A C*-algebra is a special kind of math object called a Banach algebra. It uses complex numbers and has a special rule called an involution. This rule acts like a mirror on the numbers.

The mirror operation has special properties. For example, using the mirror twice brings you back to the original number. Also, the "size" of a number times its mirror image matches the size of the number squared. These rules help mathematicians understand how these algebras work.

History: B*-algebras and C*-algebras

The term B*-algebra was introduced in 1946 by mathematician C. E. Rickart. It described special types of mathematical structures called Banach *-algebras that followed a specific rule.

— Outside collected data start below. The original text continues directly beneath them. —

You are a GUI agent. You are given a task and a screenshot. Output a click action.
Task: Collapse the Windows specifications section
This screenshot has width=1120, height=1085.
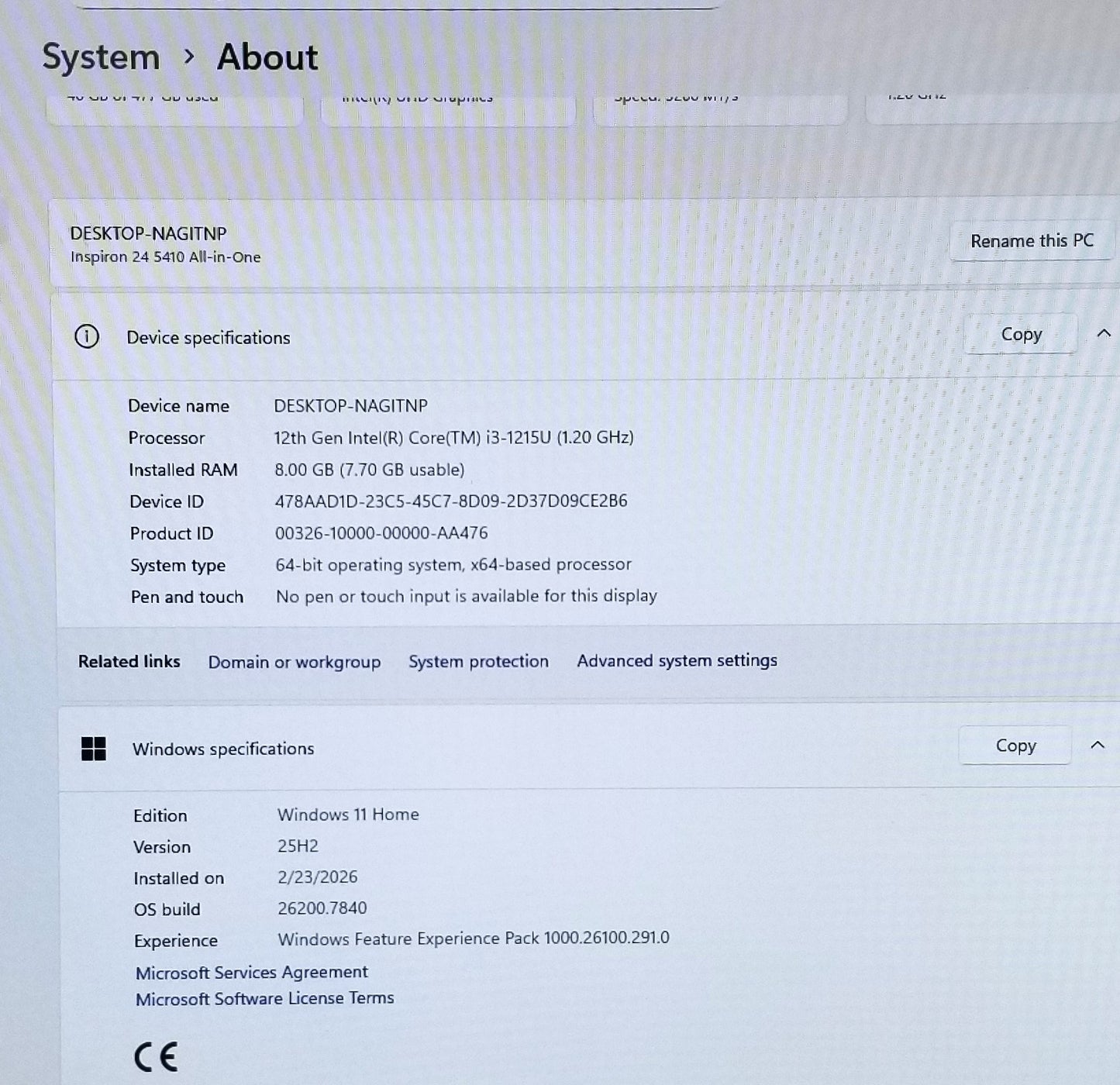tap(1098, 745)
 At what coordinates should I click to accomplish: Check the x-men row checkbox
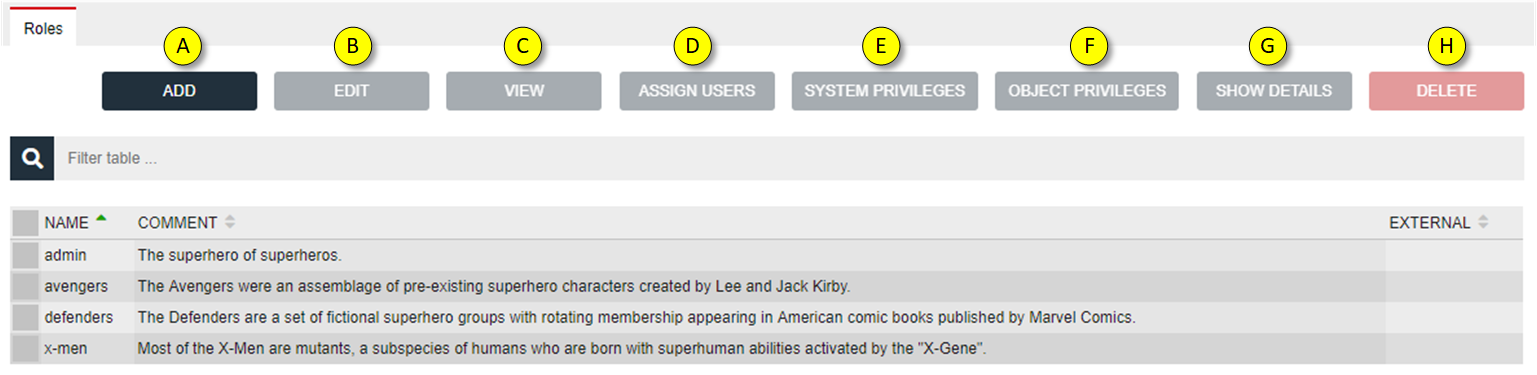click(x=26, y=348)
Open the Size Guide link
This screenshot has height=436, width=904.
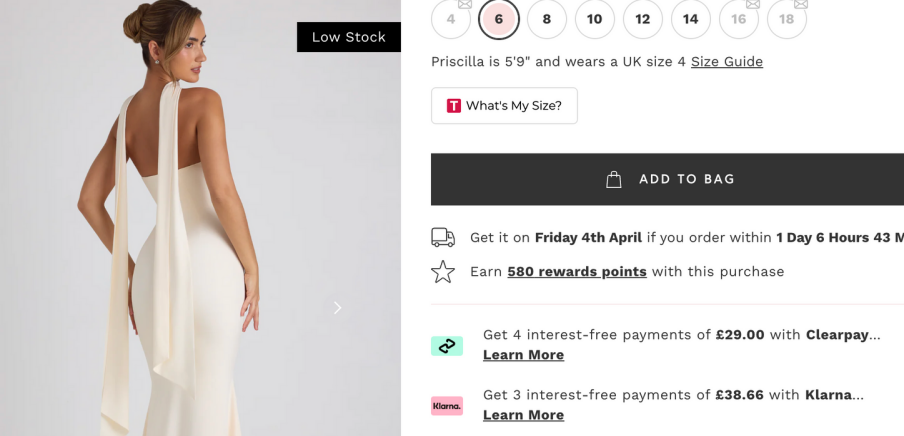point(726,62)
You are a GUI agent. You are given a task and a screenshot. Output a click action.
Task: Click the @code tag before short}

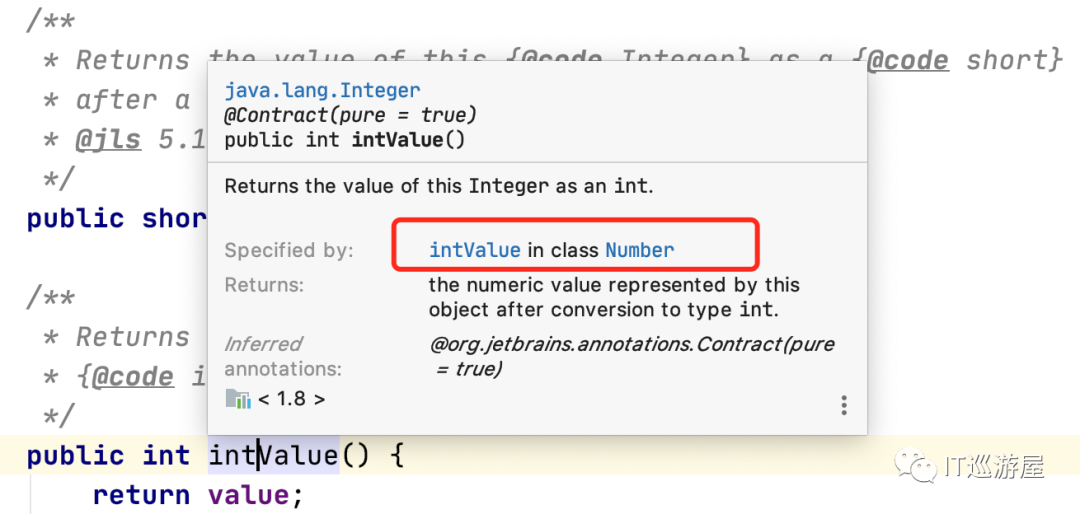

Later, in 1947, mathematician I. E. Segal introduced the term C*-algebra. He used it for certain collections of operators) on a Hilbert space that were "closed" in a particular way. The letter "C" stands for "closed." Over time, the term C*-algebra became the more commonly used name for these mathematical structures.

Structure of C*-algebras

C*-algebras are special types of mathematical structures with useful properties.

One way to study them is by looking at special elements called "self-adjoint elements." These elements help us understand how the algebra behaves and can show relationships between elements.

C*-algebras also have something called "approximate identities." These are sets of elements that almost act like a single identity element. They help scientists study the algebra more easily and understand its structure better.

Examples

Finite-dimensional C*-algebras

We can make a C*-algebra using special number grids, called n × n matrices. When we use these matrices with certain rules, they form a C*-algebra. These are examples of C*-algebras that have a fixed, limited size.

C*-algebras of operators

Another example of a C*-algebra comes from special operations we can do on complex spaces. These operations follow specific rules and create a structure that is a C*-algebra.

C*-algebras of compact operators

We can also make C*-algebras from special operations on spaces that have infinitely many dimensions but are still manageable. These operations are called compact operators, and they form a C*-algebra.

Commutative C*-algebras

Commutative C*-algebras are connected to the idea of continuous functions on spaces. These functions can be added, multiplied, and combined in ways that follow the rules of C*-algebras.

C*-enveloping algebra

For some mathematical structures called Banach *-algebras, there is a special C*-algebra that “envelopes” or wraps around them. This helps us study these structures using the rules of C*-algebras.

Von Neumann algebras

Von Neumann algebras are a special type of C*-algebra that follow extra rules. They are important in advanced areas of mathematics.

Type for C*-algebras

A C*-algebra is called "type I" if special math rules apply when it connects to other math ideas. This helps mathematicians learn more about groups and algebras.

For locally compact groups, being "type I" depends on their related C*-algebras. Some C*-algebras can have representations that are not type I, and these can include types II and III, based on work by James Glimm.

C*-algebras and quantum field theory

In quantum mechanics, a C*-algebra helps us describe physical systems. Special parts of this algebra, called self-adjoint elements, stand for things we can measure in the system. A "state" of the system is a special way to measure that tells us what we expect to find.

This use of C*-algebras is important in local quantum field theory. In this theory, every open area of Minkowski spacetime connects to a C*-algebra, helping scientists learn about how particles and forces act in space and time.